◆ Document excerpt:
****************

Kate O'Flynn is a British actress. She is known for her performance in National Theatre's production of Port for which she received a Critics' Circle Theatre Award in 2013, as well as starring roles in plays A Taste of Honey in 2014, and The Glass Menagerie for which she was nominated for a Laurence Olivier Award for Best Actress in 2017. 

On screen, she has appearances in the films Up There (2011) and Mr. Turner (2014), and television series  Kingdom (2009) Landscapers (2021) and Death in Paradise (2022).

Education and training
O'Flynn attended Manchester's Royal Exchange youth theatre as a teenager, before training at the Royal Academy of Dramatic Art (RADA).

Career 
O'Flynn's first professional role was in Mike Leigh's 2008 film Happy-Go-Lucky. Later that year, her performance in The Children's Hour with the Royal Exchange Theatre Company won her the 2008 TMA Theatre Award for Best Supporting Performance in a Play.

In 2009 Kate O'Flynn starred in the tv series Kingdom (2007-2009) with Stephen Fry, as Emily Cartright, council solicitor and girlfriend of trainee solicitor Lyle Anderson, played by Karl Davies. In the same year, O'Flynn appeared with Russell Tovey at London's Royal Court Theatre in Molly Davies' A Miracle. Michael Billington gave the play 3 stars out of five in his review for British newspaper The Guardian, finding that "Kate O'Flynn's Amy is a model of gawky despair" but concluding that the cast "fill out a play that provides plenty of evidence of youthful talent but that also leaves you wanting more". In the Evening Standard, Nicholas de Jongh praised O'Flynn's "beautiful rendering of passivity, selfishness and vulnerability", while The Daily Telegraph'''s Charles Spencer wrote, "Kate O'Flynn brings an astonishingly raw vulnerability to the stage as Amy, the tears streaming down her face as she describes how impossible she finds it to love and nurture her child".

O'Flynn appeared as Elizabeth Gough in the 2011 television film The Suspicions of Mr Whicher, and played the role of Beryl in BBC Four's BAFTA Award-winning television adaptation Room at the Top, based  on John Braine's novel of the same name, the following year. Also in 2012, she appeared as Liz in the British feature film comedy Up There, which was the winner of the Best Feature Film award at the 2012 British Academy Scotland Awards and was broadcast on BBC Two in August 2015.

****************

◆ Given instruction a: Please translate into Spanish this sentence from the Kate O'Flynn profile: "O'Flynn attended Manchester's Royal Exchange youth theatre as a teenager, before training at the Royal Academy of Dramatic Art (RADA)."

****************

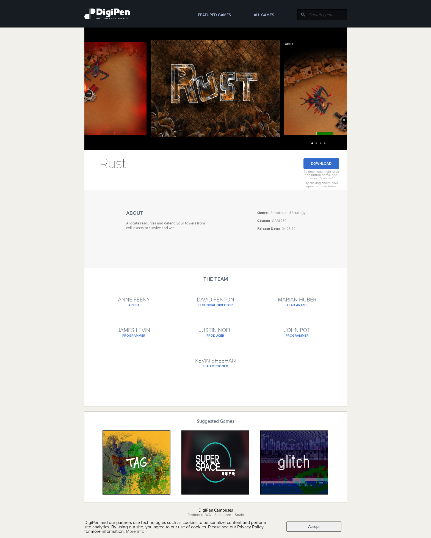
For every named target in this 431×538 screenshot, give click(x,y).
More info (135, 531)
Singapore (222, 515)
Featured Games (214, 15)
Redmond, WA (199, 515)
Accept (313, 527)
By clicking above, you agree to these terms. (321, 184)
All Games (264, 15)
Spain (239, 515)
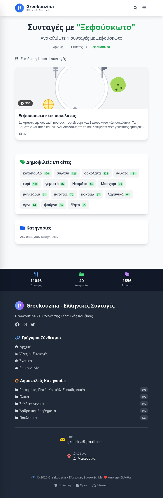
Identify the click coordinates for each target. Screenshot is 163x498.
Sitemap (100, 485)
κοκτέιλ (91, 194)
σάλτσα (67, 173)
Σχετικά (23, 360)
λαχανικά (119, 194)
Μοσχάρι (112, 183)
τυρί (31, 183)
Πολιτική (62, 485)
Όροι (81, 485)
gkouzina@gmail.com (85, 441)
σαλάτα (126, 173)
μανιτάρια (35, 194)
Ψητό (78, 204)
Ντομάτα (83, 183)
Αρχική (58, 47)
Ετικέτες (77, 47)
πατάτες (64, 194)
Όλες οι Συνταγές (31, 353)
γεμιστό (55, 183)
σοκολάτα (96, 173)
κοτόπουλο (36, 173)
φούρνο (54, 204)
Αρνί (30, 204)
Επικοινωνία (27, 367)
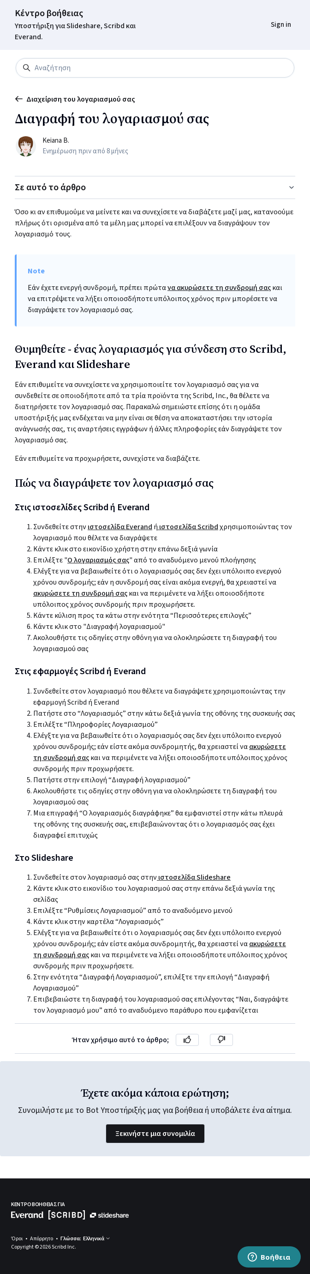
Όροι (17, 1239)
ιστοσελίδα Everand (120, 527)
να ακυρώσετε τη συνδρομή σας (219, 288)
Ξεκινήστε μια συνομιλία (155, 1134)
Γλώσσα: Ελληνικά (85, 1239)
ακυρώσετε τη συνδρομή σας (80, 593)
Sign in (281, 25)
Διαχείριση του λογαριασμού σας (75, 99)
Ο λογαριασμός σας (98, 560)
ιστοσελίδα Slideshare (194, 877)
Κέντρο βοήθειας (49, 13)
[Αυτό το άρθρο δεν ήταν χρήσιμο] (221, 1040)
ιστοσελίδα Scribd (188, 527)
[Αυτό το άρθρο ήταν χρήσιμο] (187, 1040)
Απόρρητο (42, 1239)
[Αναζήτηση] (155, 68)
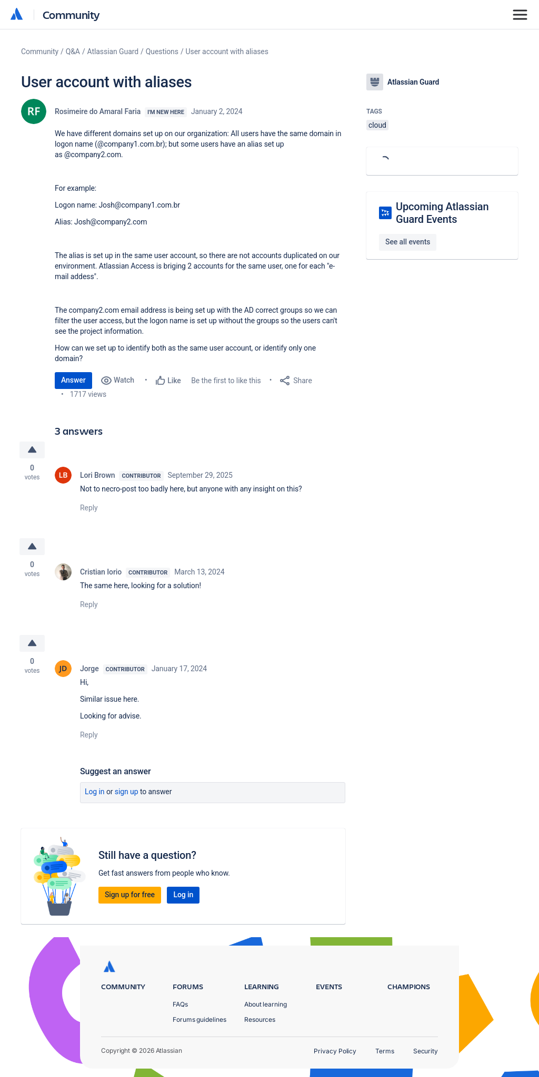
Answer (73, 380)
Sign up (126, 791)
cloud (377, 125)
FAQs (180, 1004)
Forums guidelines (199, 1019)
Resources (259, 1019)
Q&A (73, 51)
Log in (95, 791)
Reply (89, 508)
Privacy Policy (335, 1051)
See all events (407, 242)
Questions (162, 51)
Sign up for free (130, 894)
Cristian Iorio (101, 572)
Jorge (89, 668)
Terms (384, 1051)
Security (425, 1051)
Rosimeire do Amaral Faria (98, 111)
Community (71, 14)
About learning (265, 1004)
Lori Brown (97, 475)
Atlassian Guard (112, 51)
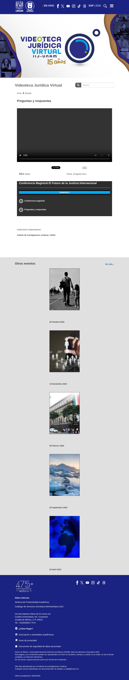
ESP (91, 5)
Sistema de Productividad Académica (32, 602)
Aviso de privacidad (26, 640)
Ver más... (109, 264)
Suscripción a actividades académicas (34, 634)
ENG (98, 5)
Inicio (19, 93)
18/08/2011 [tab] (64, 192)
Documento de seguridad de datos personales (38, 646)
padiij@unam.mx (72, 669)
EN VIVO (48, 5)
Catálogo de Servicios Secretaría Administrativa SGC (39, 606)
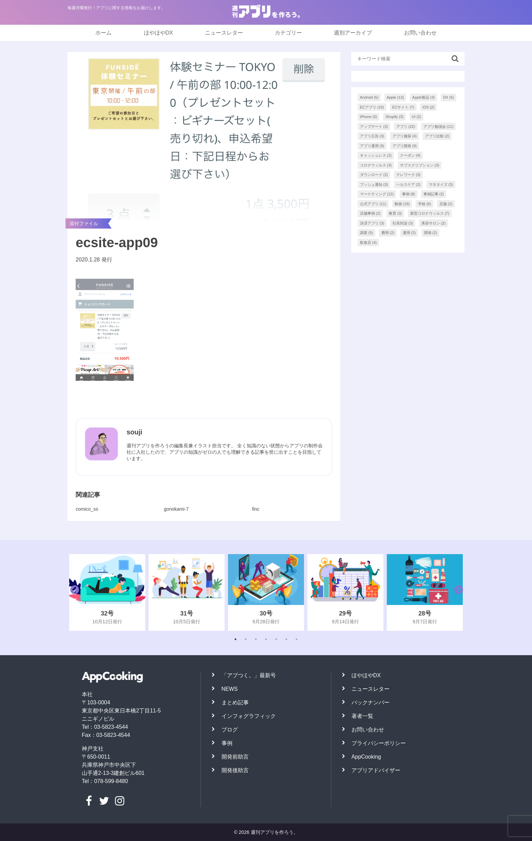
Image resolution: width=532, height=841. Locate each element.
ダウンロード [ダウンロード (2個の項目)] (374, 175)
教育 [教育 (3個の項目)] (395, 213)
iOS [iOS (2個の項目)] (428, 107)
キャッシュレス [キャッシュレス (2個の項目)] (376, 155)
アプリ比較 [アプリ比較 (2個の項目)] (437, 136)
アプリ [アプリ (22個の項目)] (405, 126)
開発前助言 (235, 757)
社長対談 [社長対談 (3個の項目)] (403, 223)
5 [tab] (276, 639)
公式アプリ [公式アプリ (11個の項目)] (373, 204)
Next (457, 592)
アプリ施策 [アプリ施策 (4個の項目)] (405, 136)
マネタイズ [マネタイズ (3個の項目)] (441, 184)
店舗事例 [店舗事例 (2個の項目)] (370, 213)
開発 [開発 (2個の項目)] (430, 233)
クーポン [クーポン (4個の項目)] (410, 155)
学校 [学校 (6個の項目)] (424, 204)
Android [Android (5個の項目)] (369, 97)
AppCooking (366, 757)
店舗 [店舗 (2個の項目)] (446, 204)
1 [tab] (235, 639)
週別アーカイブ (353, 33)
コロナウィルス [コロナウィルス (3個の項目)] (376, 165)
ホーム (103, 33)
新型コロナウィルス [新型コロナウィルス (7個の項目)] (430, 213)
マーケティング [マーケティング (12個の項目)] (377, 194)
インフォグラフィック (249, 716)
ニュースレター (224, 33)
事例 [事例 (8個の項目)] (408, 194)
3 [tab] (255, 639)
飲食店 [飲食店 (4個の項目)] (368, 242)
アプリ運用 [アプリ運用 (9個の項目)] (372, 146)
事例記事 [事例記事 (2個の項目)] (433, 194)
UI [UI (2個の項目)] (416, 117)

****************

◆ Given instruction b: Return each line of the records that contains the word "Αυτό".

◆ Correct answer a: O'Flynn asistió al teatro juvenil del Royal Exchange de Mánchester cuando era adolescente, antes de formarse en la Real Academia de Arte Dramático (RADA).

◆ Correct answer b:
[Αυτό το άρθρο δεν ήταν χρήσιμο] (221, 1040)
[Αυτό το άρθρο ήταν χρήσιμο] (187, 1040)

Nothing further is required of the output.